On x86, the most straightforward read-modify-write operations are
std::atomic::fetch_add()
or std::atomic::fetch_sub()
, both of
which translate into the 80486 lock xadd
instruction.
Depending on the compiler, some single-bit versions of fetch_or()
,
fetch_and()
or fetch_xor()
may be translated into the 80386
instructions lock bts
, lock btr
, or lock btc
. This mostly works
starting with GCC 7 or clang 15. There are additional limitations
regarding the most significant bit; these were lifted in GCC 13 but
not clang (version 19 as of now). The Microsoft compiler still
requires its own intrinsics such as _interlockedbittestandset()
to
be used.
On POWER and ARM, atomic operations traditionally translate into a
loop around load-locked followed by store-conditional (LL/SC). The
ARMv8.1-a revision includes Large System Extensions (LSE) includes not
only the ldadd
instruction for fetch_add()
and fetch_sub()
but
also corresponding instructions for fetch_and()
, fetch_xor()
,
fetch_or()
. If you need to support multiple ARM ISA revisions, you
may want to enable the compiler option -moutline-atomics
so that the
best option may be chosen at run time.
The transactional_lock_guard
is like std::lock_guard
but designed
for supporting transactional memory around atomic_mutex
or
atomic_shared_mutex
. If support is not detected at compilation or
run time, it should be equivalent to std::lock_guard
.
The transactional_shared_lock_guard
and transactional_update_lock_guard
are for the two non-exclusive modes of atomic_shared_mutex
.
Lock elision may be enabled by specifying cmake -DWITH_ELISION=ON
.
If transactional memory is supported, test_atomic_sync
and
test_atomic_condition
will output the following:
transactional atomic_mutex, atomic_shared_mutex, atomic_recursive_shared_mutex.

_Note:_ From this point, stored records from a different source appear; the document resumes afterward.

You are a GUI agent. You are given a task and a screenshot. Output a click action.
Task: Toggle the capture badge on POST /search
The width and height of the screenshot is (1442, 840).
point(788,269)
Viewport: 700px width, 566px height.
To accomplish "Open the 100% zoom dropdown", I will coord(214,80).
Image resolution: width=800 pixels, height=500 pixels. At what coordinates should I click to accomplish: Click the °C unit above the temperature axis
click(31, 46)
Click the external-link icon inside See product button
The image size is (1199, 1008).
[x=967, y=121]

condition variables with transactional atomic_mutex, atomic_shared_mutex.
If support for transaction memory was not detected, the output will
say non-transactional
instead of transactional
.
Intel Transactional Synchronization Extensions New Instructions (TSX-NI) for IA-32 and AMD64 enable access to Restricted Transactional Memory (RTM) operations. The instructions are is available on some higher-end Intel processors that implement the IA-32 or AMD64 ISA. RTM is currently not available on processors manufactured by AMD.

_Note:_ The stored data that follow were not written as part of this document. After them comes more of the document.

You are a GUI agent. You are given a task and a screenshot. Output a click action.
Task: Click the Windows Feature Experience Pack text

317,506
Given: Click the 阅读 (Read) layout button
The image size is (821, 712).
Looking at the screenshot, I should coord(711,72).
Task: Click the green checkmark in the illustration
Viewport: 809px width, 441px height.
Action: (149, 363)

You may want to check some performance statistics.
perf record -g -e tx-abort test/test_atomic_sync
perf record -g -e tx-abort test/test_atomic_condition
In test_atomic_sync
, lock elision is detrimental for performance, because
lock conflicts make transaction aborts and re-execution extremely common.
The elision is very simple, not even implementing any retry mechanism. If the lock cannot be elided on the first attempt, we will fall back to acquiring the lock.

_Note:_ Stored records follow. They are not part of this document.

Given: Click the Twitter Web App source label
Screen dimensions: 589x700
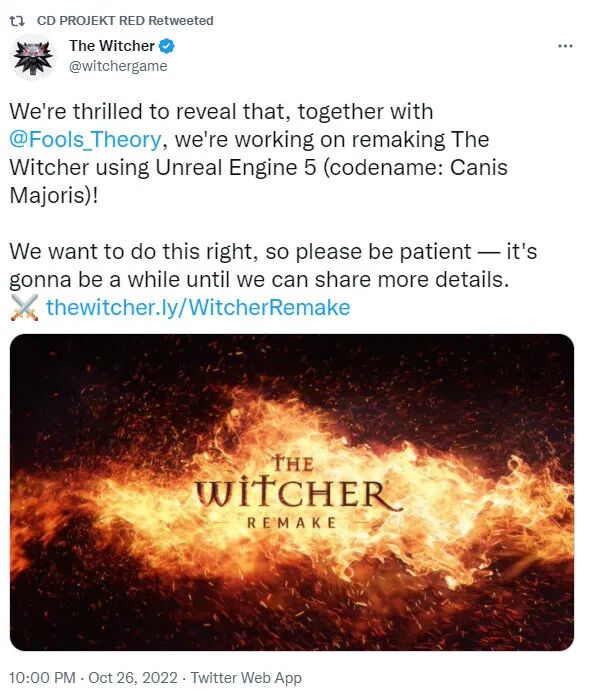Looking at the screenshot, I should 246,677.
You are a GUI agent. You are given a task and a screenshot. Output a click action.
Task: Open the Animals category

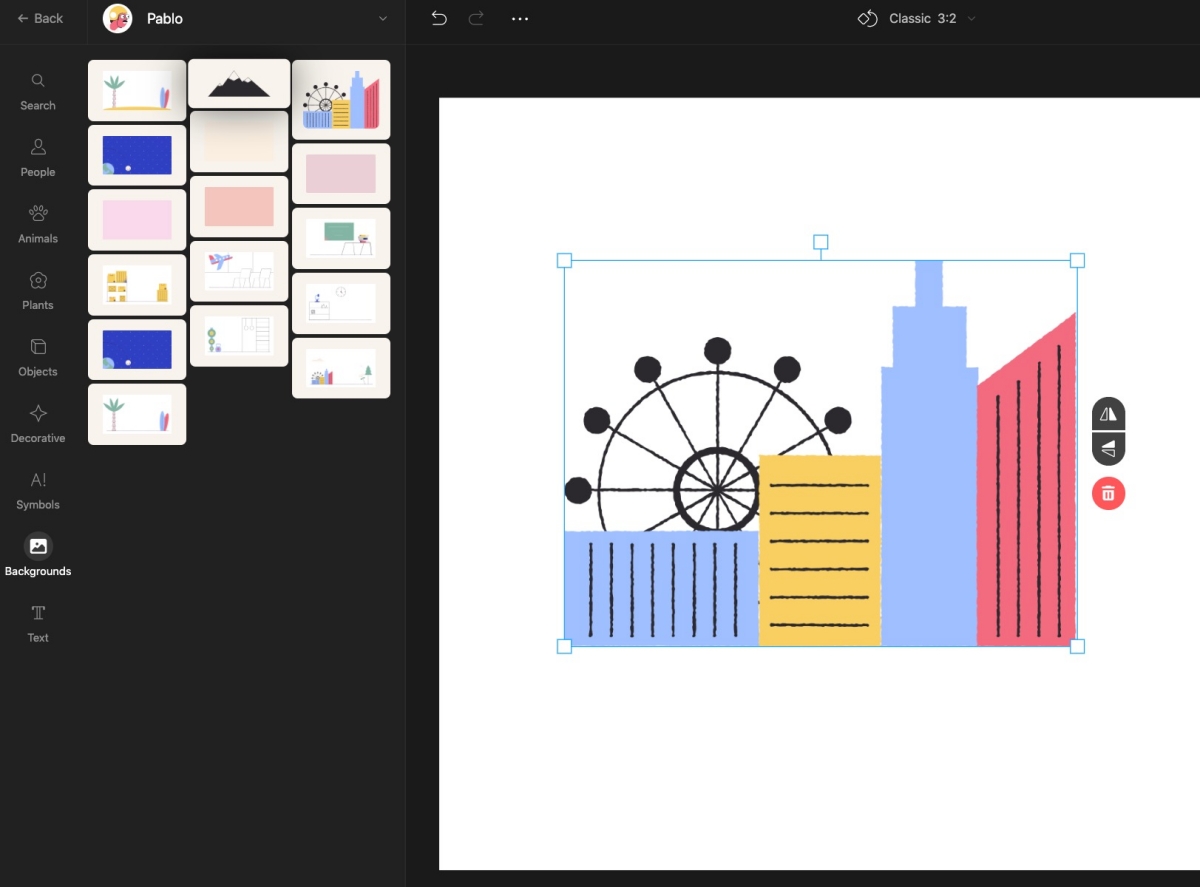tap(38, 223)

This has been successfully tested on Debian GNU/Linux Buster with GCC 7.5.0.
Inside QEMU virtual machines that I tested, the availability was not
detected and an attempt to override the runtime detection (which is
only implemented for Linux) caused the tbegin.
instruction to throw
SIGILL
(illegal instruction).
When compiling the code with earlier GCC than version 5, you will have
to specify -DCMAKE_CXX_FLAGS=-mhtm
or equivalent.
No interface for run-time detection appears to have been published yet. Only an inline assembler interface appears to be available, starting with GCC 10 and clang 10. It is not known yet which implementations of ARMv8 or ARMv9 would support this.
I have tested the atomic_mutex::wait_and_lock()
implementation on a
dual Intel Xeon E5-2630 v4 (2×10 threads each, Haswell microarchitecture)
as follows:
mkdir build
cd build
cmake -DCMAKE_BUILD_TYPE=RelWithDebInfo -DCMAKE_CXX_COMPILER=clang++-18 ..
cmake --build .
time test/test_atomic_sync
time numactl --cpunodebind 1 --localalloc test/test_atomic_sync
The numactl
command would bind the process to one NUMA node (CPU package)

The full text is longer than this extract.